JB : Non. Comme on est un groupe en devenir, déjà sur l’EP c’était parti comme ça. C’était un pied à l’étrier de poser les bases de ce qu’on voulait faire. Donc on la fait en auto prod’ aussi. Je bosse beaucoup en studio. Je fais de la prise de son. Je me suis associé avec un studio en Bretagne, et donc j’ai accès facilement à un studio. Avec cet album là, personne ne nous attendait. On a commencé à le faire, on a fait des prises, moi j’ai fait mes claviers et mes voix. On s’est aussi mis à la recherche d’un label, mais en tant que groupe en devenir on n’avait pas assez à manger pour un label. En plus on avait pas eu l’occasion de jouer. Ils nous ont donc dit « recontactez-nous pour un deuxième ». Ça leur permettait, entre-temps, de voir ce qu’on donnait. Donc ce n’était pas vraiment un choix, c’est un album auto produit. On espère faire autrement plus tard mais ce n’est pas une contrainte. Avec l’expérience que l’on a, je pense qu’on sait faire. Le plus compliqué c’est l’argent. Il faut pouvoir sortir un peu de thune pour le stud’, le mix, le mastering, pour le graphisme, etc. [A noter que la liaison optique et vocale entre nous se met furieusement à saccader. Damned! Ndr]. Après on connaît un peu de monde, donc on a beaucoup fait en échanges de bons procédés. C’est-à-dire qu’on s’échangeait du temps. Certains pour du studio, pour essayer de s’arranger.

MB : Le monde se réanime un petit peu maintenant. Du coup en terme de projet à court terme moyen terme, tu me parlais tout à l’heure de chansons qui était en suspens, et un live à préparer j’imagine, qu’en est-il pour FauxX ?

JB : En ce moment, on bosse le live. À l’automne on va rebosser le live dans plusieurs salles. Il y a plusieurs salles qui ont bien accroché sur le projet. On collabore avec des éclairagistes qui sont super et apportent vraiment leurs compétences. Donc il va y avoir un petit visuel. On est en train de créer un aspect scénographique, une petite structure qu’on pourra poser sur scène entre nous deux. Mais je vais pas trop en dire. On réfléchit là-dessus. L’idée c’est de pouvoir jouer en 2022. Ça serait cool. On commence déjà à discuter avec des groupes avec lesquels on pourrait jouer. L’année dernière on devait faire la première partie de Loudblast à Quimper, mais avec la Covid, c’est tombé à l’eau. Ça ne sera que partie remise.

MB : Au Novomax ?

JB : Oui c’est ça. On va prendre la résidence là-bas cet hiver.

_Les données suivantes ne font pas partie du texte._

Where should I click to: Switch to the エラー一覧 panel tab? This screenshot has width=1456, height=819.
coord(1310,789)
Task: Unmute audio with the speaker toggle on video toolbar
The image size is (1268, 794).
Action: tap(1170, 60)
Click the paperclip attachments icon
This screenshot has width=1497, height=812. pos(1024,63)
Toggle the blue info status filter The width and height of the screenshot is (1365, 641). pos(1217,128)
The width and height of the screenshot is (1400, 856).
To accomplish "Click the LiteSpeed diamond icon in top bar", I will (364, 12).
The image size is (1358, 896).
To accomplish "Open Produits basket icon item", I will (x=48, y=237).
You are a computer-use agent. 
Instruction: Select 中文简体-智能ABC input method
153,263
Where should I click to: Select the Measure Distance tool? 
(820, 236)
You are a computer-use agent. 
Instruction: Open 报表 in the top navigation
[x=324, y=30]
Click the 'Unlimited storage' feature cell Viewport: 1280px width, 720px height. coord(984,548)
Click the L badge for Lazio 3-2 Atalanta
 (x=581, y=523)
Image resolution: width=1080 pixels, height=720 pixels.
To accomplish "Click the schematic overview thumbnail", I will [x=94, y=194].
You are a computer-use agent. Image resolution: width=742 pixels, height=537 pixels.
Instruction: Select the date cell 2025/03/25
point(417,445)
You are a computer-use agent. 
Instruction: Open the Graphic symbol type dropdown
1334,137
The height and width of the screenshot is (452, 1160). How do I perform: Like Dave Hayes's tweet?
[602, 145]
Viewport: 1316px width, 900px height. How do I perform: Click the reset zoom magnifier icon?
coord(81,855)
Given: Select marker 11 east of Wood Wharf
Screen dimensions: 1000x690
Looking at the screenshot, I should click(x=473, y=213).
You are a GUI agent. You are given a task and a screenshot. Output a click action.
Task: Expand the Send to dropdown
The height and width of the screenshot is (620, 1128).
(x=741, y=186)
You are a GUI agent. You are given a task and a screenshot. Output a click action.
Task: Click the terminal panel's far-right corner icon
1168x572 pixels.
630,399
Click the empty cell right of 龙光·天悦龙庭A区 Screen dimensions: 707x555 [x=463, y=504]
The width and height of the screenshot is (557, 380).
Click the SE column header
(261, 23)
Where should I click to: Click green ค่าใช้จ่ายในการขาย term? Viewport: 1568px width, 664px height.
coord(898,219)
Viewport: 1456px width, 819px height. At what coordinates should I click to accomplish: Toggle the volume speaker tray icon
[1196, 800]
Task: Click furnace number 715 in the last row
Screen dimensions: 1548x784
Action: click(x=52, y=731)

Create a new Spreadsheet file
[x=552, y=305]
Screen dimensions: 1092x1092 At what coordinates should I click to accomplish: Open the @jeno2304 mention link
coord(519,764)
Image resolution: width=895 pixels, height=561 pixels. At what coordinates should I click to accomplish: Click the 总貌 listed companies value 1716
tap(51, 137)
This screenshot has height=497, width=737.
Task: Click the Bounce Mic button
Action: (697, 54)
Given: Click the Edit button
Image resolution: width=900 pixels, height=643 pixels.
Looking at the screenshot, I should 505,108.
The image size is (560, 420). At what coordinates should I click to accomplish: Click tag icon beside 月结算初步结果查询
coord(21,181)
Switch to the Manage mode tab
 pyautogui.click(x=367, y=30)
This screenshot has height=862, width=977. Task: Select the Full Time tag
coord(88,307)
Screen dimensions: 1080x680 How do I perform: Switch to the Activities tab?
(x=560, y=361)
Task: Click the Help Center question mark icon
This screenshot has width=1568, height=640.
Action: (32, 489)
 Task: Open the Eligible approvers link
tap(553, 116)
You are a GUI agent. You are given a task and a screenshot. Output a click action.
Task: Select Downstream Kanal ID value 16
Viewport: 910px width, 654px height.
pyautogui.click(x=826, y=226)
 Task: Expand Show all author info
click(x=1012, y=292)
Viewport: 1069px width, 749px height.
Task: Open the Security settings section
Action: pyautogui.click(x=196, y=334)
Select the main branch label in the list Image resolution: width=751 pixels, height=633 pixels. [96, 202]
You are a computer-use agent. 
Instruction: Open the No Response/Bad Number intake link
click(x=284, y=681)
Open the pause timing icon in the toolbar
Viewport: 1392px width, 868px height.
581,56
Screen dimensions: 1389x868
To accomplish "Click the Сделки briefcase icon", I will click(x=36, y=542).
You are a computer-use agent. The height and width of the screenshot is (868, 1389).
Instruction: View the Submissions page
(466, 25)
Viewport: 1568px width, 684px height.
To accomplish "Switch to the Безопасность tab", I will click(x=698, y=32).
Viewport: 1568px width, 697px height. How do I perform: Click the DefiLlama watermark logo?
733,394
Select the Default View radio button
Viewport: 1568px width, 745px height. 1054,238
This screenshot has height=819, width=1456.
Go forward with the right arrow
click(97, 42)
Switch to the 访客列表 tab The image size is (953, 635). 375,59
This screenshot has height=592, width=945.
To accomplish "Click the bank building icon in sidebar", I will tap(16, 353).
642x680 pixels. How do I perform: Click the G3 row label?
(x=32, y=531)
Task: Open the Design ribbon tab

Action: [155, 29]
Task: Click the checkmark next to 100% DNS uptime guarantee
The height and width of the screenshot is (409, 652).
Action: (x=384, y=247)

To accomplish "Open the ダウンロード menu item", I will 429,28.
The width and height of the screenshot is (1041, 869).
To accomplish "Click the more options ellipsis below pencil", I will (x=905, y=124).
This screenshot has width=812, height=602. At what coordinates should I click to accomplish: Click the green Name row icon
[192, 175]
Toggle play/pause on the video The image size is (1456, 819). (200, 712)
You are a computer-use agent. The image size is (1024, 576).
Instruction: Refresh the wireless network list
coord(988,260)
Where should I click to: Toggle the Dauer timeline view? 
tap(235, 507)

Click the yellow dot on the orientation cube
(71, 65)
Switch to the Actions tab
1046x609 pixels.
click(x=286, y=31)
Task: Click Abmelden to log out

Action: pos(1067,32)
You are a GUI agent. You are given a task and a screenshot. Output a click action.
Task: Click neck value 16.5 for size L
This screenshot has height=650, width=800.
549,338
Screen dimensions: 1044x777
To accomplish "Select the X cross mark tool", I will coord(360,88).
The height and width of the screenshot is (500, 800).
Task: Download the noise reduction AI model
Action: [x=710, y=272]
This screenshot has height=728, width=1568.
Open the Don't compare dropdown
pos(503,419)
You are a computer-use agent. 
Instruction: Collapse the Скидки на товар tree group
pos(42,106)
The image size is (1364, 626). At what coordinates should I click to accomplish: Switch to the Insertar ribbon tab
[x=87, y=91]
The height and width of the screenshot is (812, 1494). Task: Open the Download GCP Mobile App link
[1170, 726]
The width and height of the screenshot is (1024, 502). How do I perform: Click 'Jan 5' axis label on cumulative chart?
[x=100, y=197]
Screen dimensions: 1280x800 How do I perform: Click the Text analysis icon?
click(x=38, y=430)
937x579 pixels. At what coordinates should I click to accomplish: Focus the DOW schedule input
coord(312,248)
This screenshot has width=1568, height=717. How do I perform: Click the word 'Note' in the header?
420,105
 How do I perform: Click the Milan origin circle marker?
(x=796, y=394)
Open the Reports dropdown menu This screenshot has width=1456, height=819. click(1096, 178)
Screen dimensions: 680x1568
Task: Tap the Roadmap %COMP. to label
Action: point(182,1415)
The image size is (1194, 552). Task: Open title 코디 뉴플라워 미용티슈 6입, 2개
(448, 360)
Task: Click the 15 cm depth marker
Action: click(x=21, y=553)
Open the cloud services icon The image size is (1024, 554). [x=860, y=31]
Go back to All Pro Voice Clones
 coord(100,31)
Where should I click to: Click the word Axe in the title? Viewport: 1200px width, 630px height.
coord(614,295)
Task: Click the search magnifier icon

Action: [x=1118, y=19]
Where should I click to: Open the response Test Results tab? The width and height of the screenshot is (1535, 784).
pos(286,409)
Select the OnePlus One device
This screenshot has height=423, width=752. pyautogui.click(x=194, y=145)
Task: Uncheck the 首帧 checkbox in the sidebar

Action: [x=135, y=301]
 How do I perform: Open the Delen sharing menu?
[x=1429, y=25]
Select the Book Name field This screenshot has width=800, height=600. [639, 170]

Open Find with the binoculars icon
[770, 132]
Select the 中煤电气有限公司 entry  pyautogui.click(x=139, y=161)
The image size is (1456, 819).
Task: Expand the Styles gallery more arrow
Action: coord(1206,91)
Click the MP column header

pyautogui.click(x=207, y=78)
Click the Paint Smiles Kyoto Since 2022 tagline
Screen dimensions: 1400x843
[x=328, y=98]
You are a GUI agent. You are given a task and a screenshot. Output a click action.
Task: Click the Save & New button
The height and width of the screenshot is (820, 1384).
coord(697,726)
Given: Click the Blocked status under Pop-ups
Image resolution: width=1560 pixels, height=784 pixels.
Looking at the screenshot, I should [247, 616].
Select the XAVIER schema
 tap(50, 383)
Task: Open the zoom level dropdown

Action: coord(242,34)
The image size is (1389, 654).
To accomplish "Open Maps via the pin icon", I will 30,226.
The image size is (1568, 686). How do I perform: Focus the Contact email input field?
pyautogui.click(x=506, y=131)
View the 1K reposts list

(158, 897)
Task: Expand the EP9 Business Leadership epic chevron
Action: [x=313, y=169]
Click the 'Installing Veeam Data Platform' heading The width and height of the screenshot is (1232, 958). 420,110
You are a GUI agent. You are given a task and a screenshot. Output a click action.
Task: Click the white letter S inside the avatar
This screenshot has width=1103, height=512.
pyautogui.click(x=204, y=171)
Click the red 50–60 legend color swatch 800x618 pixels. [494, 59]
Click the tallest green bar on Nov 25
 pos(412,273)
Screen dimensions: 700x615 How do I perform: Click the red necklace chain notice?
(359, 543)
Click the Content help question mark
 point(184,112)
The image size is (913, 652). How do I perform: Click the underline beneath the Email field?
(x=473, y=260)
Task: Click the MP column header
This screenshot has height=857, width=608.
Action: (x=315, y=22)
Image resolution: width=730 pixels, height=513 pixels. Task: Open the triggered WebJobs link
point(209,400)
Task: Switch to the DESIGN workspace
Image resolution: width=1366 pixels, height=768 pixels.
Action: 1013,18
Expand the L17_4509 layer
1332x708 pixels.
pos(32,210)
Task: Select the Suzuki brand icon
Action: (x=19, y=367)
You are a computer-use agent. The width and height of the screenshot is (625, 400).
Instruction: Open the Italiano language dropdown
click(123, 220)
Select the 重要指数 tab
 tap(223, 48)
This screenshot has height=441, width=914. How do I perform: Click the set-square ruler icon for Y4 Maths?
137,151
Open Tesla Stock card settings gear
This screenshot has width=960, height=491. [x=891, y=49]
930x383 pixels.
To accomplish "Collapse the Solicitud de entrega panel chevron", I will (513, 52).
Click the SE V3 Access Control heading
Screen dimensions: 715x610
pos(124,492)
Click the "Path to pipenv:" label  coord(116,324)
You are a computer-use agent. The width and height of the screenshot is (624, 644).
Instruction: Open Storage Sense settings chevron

MB : Et bien vu que je n’habite pas trop loin, je viendrai vous rendre une petite visite et peut-être poser les questions que j’avais préparé à Job.

JB : Oui il ne pouvait pas ce soir.

MB : Le temps est précieux, ça se comprend. Quoi qu’il en soit, je te remercie pour le temps que tu m’as consacré ainsi qu’à Mad Breizh. Surtout prenez soin de vous, et peut-être à bientôt sur Quimper alors. Merci bien

Monsieur Joachim Blanchet : A bientôt. Oui sur Quimper ou bien par là, dans le coin. Merci à toi et bonne soirée.